On Monday evening, December 13, Republican National Committee Chairman Michael Steele will hold a nationwide conference call with members of the RNC and selected political reporters. All signs are that the former Maryland Lieutenant Governor will announce he is not seeking re-election as party chairman at the RNC’s January meeting.
To most Republican activists and those in the press who covered Steele, the chairman’s likely exodus is no surprise. The tremendous GOP win in last month’s elections notwithstanding, Steele was someone who never learned to play “inside baseball.” He feuded with the party’s national Treasurer Randy Pullen and other RNC members over GOP finances and never worked closely with the heads of sister party organizations such as Republican Governors Association Chairmen Haley Barbour and National Republican Senatorial Committee Chairman John Cornyn (Tex.). Both Barbour and Cornyn operated separately from the RNC chairman.
Most significantly, Steele–a surprise winner over five opponents in the ’09 race for chairman–never made peace with his former foes. To a person, all of the ’09 chairman hopefuls publicly voiced criticism of Steele’s performance and are either running again or backing one of the candidates who announced against him.
With the 167-member RNC set to meet in January and elect a new chairman, the declared contenders so far are. . .
Saul Anuzis: Michigan’s Republican National Committeeman Anuzis has a long association with such conservative leaders as Newt Gingrich and the late Jack Kemp. Well-liked, first-generation American (both parents were Lithuanian) Anuzis has already announced the names of ten RNC members who are publicly backing him. Anuzis is also praised for his mastery of Twitter, Facebook, and other social networking tools in campaigning. Working against the Michigander is that while he was state chairman in ’06 and ’08, Democrats had major sweeps in the Water Wonderland.
Maria Cino: The New Yorker has a good reputation from being a past operating head of the National Republican Congressional Committee and national convention manager. Already, such prominent party fixtures as former NRCC chairman Bill Paxon, former RNC Chairman Ed Gillespie, and Dick Cheney have weighed in for Cino. But her biggest asset may be her biggest drawback, as some on the RNC regard her pedigree as too “establishment.”
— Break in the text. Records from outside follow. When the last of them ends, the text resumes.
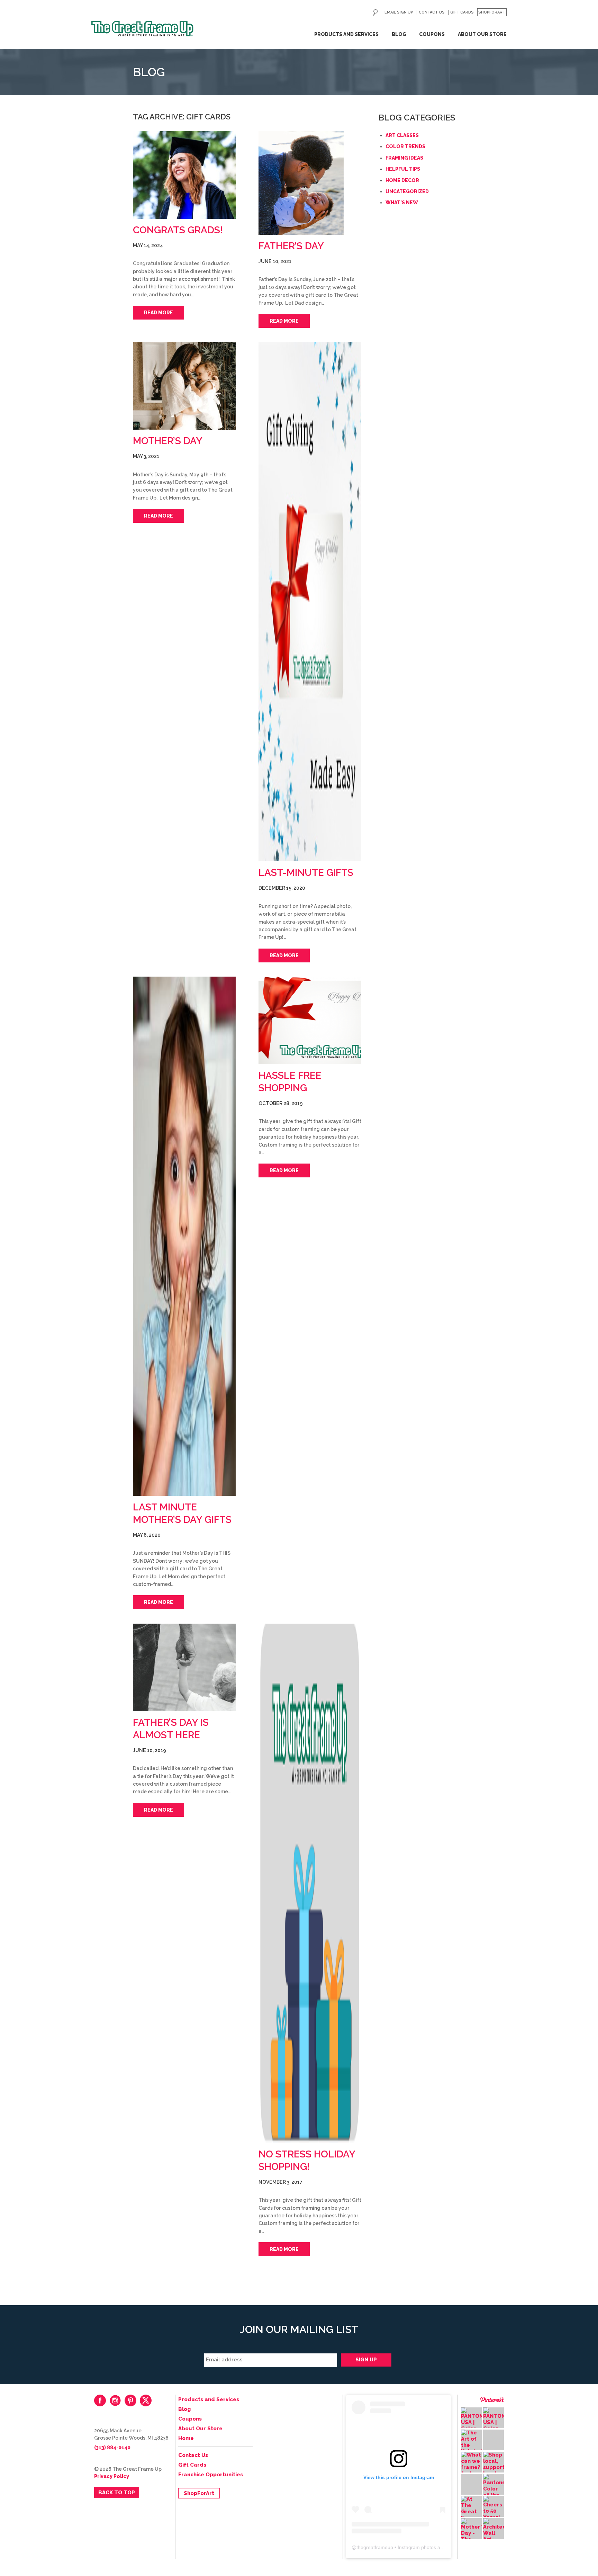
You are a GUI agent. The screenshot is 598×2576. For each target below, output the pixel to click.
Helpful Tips (403, 169)
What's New (402, 202)
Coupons (432, 34)
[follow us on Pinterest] (130, 2400)
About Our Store (482, 34)
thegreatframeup (374, 2547)
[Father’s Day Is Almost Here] (184, 1667)
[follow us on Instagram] (115, 2400)
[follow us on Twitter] (146, 2400)
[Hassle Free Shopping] (310, 1020)
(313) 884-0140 (112, 2447)
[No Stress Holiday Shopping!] (310, 1883)
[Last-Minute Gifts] (310, 601)
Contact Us (432, 12)
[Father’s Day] (310, 183)
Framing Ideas (404, 158)
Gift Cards (462, 12)
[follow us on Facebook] (100, 2400)
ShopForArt (491, 12)
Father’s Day (291, 246)
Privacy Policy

Gentry Collins: The former RNC political director and top operative in Mitt Romney‘s presidential campaign has a nationwide network of friends. Last week, he was endorsed by Connecticut State Chairman Chris Healy, who had considered the race for RNC chairman himself. But Collins is also criticized for reports he was planning a bid for chairman before resigning from the RNC payroll and for his closeness to Romney, who may run for president again in 2012.
Reince Priebus: The RNC General Counsel and Wisconsin State Chairman is coming off a banner year in his home-state, where the GOP won a Senate seat, the governorship, two new U.S. House seats, and control of the state legislature. Mississippi’s Republican National Committeeman Henry Barbour has endorsed Priebus–leading to some criticism that the Badger State man is too close to Henry’s uncle Haley, who is also considering a bid for President in 2012.
Ann Wagner: The former Missouri State GOP chairman and co-chairman of the RNC has been blessed by such fellow Show Me State conservatives as Lieutenant Governor Peter Kinder and Sen-elect Roy Blunt. Social conservatives generally praise Wagner, citing her ties to Missouri Right to Life and her endorsement from Phyllis Schlafly. Her biggest problem may be the same as many who have been off the RNC for a few years and come back to the constantly-changing committee to find they don’t know as many folks there as they used to.